(Pixel coordinate grounding data)
"""
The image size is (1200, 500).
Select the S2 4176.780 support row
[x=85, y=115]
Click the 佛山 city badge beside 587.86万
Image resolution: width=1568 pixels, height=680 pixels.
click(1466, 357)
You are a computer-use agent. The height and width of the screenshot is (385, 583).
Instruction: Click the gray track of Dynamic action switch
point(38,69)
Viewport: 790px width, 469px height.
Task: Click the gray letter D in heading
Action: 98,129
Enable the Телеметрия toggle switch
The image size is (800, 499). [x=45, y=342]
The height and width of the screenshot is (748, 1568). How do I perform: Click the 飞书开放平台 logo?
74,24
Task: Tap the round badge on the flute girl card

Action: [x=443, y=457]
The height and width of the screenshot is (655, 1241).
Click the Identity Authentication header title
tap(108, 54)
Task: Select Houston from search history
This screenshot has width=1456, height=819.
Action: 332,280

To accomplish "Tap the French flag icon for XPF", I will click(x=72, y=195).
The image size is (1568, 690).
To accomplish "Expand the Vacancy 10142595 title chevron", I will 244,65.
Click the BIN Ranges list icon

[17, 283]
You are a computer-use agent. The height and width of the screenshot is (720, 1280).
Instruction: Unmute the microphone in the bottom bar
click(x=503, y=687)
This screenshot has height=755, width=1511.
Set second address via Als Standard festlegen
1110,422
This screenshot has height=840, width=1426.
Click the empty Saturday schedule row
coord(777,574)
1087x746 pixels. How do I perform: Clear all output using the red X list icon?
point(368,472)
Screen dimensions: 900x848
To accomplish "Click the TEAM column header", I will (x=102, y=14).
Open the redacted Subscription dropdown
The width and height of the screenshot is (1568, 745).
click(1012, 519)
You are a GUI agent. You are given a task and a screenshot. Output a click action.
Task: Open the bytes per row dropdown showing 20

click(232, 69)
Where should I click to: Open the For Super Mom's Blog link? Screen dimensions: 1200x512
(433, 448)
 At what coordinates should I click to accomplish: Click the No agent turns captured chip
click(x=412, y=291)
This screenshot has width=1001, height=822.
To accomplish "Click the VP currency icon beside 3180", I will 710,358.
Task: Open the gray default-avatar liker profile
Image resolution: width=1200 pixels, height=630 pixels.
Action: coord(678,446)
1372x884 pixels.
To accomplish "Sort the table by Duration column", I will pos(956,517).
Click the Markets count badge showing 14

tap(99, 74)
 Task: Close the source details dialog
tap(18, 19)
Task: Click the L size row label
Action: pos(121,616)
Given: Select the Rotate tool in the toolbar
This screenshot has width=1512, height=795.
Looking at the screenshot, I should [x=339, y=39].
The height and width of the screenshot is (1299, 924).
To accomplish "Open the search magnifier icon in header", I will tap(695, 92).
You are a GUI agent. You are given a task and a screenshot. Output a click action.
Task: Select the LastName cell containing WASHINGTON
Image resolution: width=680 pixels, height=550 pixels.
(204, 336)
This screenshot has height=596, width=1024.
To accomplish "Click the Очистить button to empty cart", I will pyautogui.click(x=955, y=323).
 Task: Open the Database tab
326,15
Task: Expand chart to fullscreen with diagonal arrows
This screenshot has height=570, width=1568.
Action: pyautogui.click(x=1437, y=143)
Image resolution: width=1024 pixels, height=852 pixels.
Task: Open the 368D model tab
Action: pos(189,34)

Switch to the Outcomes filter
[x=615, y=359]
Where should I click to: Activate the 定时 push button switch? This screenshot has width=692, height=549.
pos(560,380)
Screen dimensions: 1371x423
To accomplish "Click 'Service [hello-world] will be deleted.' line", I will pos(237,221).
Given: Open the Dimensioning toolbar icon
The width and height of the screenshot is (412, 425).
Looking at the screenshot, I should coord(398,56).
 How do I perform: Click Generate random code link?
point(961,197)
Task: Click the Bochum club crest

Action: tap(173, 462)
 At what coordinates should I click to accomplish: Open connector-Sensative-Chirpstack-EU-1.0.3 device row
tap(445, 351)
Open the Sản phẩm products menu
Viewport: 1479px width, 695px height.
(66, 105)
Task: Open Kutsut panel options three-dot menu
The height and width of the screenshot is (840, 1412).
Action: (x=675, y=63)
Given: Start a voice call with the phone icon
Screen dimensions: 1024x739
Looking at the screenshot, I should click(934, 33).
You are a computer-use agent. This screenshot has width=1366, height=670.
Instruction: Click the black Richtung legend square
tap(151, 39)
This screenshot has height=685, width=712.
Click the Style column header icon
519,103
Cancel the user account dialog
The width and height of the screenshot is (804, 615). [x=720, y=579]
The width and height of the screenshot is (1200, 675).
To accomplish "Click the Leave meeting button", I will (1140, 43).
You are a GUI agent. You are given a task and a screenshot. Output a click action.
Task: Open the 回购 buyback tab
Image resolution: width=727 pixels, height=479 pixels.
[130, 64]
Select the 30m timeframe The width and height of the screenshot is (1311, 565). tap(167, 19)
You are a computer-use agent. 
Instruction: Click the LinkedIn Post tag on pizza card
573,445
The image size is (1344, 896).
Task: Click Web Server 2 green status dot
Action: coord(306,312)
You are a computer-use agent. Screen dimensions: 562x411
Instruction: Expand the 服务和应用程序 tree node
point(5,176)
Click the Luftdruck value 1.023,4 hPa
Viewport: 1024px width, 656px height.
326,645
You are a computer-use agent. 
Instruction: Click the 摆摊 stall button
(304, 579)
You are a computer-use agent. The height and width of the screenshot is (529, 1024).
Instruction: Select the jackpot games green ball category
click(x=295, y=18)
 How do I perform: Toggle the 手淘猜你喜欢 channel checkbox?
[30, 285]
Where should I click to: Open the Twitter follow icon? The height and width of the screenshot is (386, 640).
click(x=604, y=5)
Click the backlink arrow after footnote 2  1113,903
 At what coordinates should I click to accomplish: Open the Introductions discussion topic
"""
Could you give the records again, exactly as they appear?

The image size is (1200, 500).
Select the S2 4176.780 support row
[x=85, y=115]
Click the 佛山 city badge beside 587.86万
Image resolution: width=1568 pixels, height=680 pixels.
click(1466, 357)
You are a computer-use agent. The height and width of the screenshot is (385, 583).
Instruction: Click the gray track of Dynamic action switch
point(38,69)
Viewport: 790px width, 469px height.
Task: Click the gray letter D in heading
Action: 98,129
Enable the Телеметрия toggle switch
The image size is (800, 499). [x=45, y=342]
The height and width of the screenshot is (748, 1568). How do I perform: Click the 飞书开放平台 logo?
74,24
Task: Tap the round badge on the flute girl card

Action: [x=443, y=457]
The height and width of the screenshot is (655, 1241).
Click the Identity Authentication header title
tap(108, 54)
Task: Select Houston from search history
This screenshot has width=1456, height=819.
Action: 332,280

To accomplish "Tap the French flag icon for XPF", I will click(x=72, y=195).
The image size is (1568, 690).
To accomplish "Expand the Vacancy 10142595 title chevron", I will 244,65.
Click the BIN Ranges list icon

[17, 283]
You are a computer-use agent. The height and width of the screenshot is (720, 1280).
Instruction: Unmute the microphone in the bottom bar
click(x=503, y=687)
This screenshot has height=755, width=1511.
Set second address via Als Standard festlegen
1110,422
This screenshot has height=840, width=1426.
Click the empty Saturday schedule row
coord(777,574)
1087x746 pixels. How do I perform: Clear all output using the red X list icon?
point(368,472)
Screen dimensions: 900x848
To accomplish "Click the TEAM column header", I will (x=102, y=14).
Open the redacted Subscription dropdown
The width and height of the screenshot is (1568, 745).
click(1012, 519)
You are a GUI agent. You are given a task and a screenshot. Output a click action.
Task: Open the bytes per row dropdown showing 20

click(232, 69)
Where should I click to: Open the For Super Mom's Blog link? Screen dimensions: 1200x512
(433, 448)
 At what coordinates should I click to accomplish: Click the No agent turns captured chip
click(x=412, y=291)
This screenshot has width=1001, height=822.
To accomplish "Click the VP currency icon beside 3180", I will 710,358.
Task: Open the gray default-avatar liker profile
Image resolution: width=1200 pixels, height=630 pixels.
Action: coord(678,446)
1372x884 pixels.
To accomplish "Sort the table by Duration column", I will pos(956,517).
Click the Markets count badge showing 14

tap(99, 74)
 Task: Close the source details dialog
tap(18, 19)
Task: Click the L size row label
Action: pos(121,616)
Given: Select the Rotate tool in the toolbar
This screenshot has width=1512, height=795.
Looking at the screenshot, I should [x=339, y=39].
The height and width of the screenshot is (1299, 924).
To accomplish "Open the search magnifier icon in header", I will tap(695, 92).
You are a GUI agent. You are given a task and a screenshot. Output a click action.
Task: Select the LastName cell containing WASHINGTON
Image resolution: width=680 pixels, height=550 pixels.
(204, 336)
This screenshot has height=596, width=1024.
To accomplish "Click the Очистить button to empty cart", I will pyautogui.click(x=955, y=323).
 Task: Open the Database tab
326,15
Task: Expand chart to fullscreen with diagonal arrows
This screenshot has height=570, width=1568.
Action: pyautogui.click(x=1437, y=143)
Image resolution: width=1024 pixels, height=852 pixels.
Task: Open the 368D model tab
Action: pos(189,34)

Switch to the Outcomes filter
[x=615, y=359]
Where should I click to: Activate the 定时 push button switch? This screenshot has width=692, height=549.
pos(560,380)
Screen dimensions: 1371x423
To accomplish "Click 'Service [hello-world] will be deleted.' line", I will pos(237,221).
Given: Open the Dimensioning toolbar icon
The width and height of the screenshot is (412, 425).
Looking at the screenshot, I should coord(398,56).
 How do I perform: Click Generate random code link?
point(961,197)
Task: Click the Bochum club crest

Action: tap(173, 462)
 At what coordinates should I click to accomplish: Open connector-Sensative-Chirpstack-EU-1.0.3 device row
tap(445, 351)
Open the Sản phẩm products menu
Viewport: 1479px width, 695px height.
(66, 105)
Task: Open Kutsut panel options three-dot menu
The height and width of the screenshot is (840, 1412).
Action: (x=675, y=63)
Given: Start a voice call with the phone icon
Screen dimensions: 1024x739
Looking at the screenshot, I should click(934, 33).
You are a computer-use agent. This screenshot has width=1366, height=670.
Instruction: Click the black Richtung legend square
tap(151, 39)
This screenshot has height=685, width=712.
Click the Style column header icon
519,103
Cancel the user account dialog
The width and height of the screenshot is (804, 615). [x=720, y=579]
The width and height of the screenshot is (1200, 675).
To accomplish "Click the Leave meeting button", I will (1140, 43).
You are a GUI agent. You are given a task and a screenshot. Output a click action.
Task: Open the 回购 buyback tab
Image resolution: width=727 pixels, height=479 pixels.
[130, 64]
Select the 30m timeframe The width and height of the screenshot is (1311, 565). tap(167, 19)
You are a computer-use agent. 
Instruction: Click the LinkedIn Post tag on pizza card
573,445
The image size is (1344, 896).
Task: Click Web Server 2 green status dot
Action: coord(306,312)
You are a computer-use agent. Screen dimensions: 562x411
Instruction: Expand the 服务和应用程序 tree node
point(5,176)
Click the Luftdruck value 1.023,4 hPa
Viewport: 1024px width, 656px height.
326,645
You are a computer-use agent. 
Instruction: Click the 摆摊 stall button
(304, 579)
You are a computer-use agent. The height and width of the screenshot is (529, 1024).
Instruction: Select the jackpot games green ball category
click(x=295, y=18)
 How do I perform: Toggle the 手淘猜你喜欢 channel checkbox?
[30, 285]
Where should I click to: Open the Twitter follow icon? The height and width of the screenshot is (386, 640).
click(x=604, y=5)
Click the backlink arrow after footnote 2  1113,903
 At what coordinates should I click to accomplish: Open the Introductions discussion topic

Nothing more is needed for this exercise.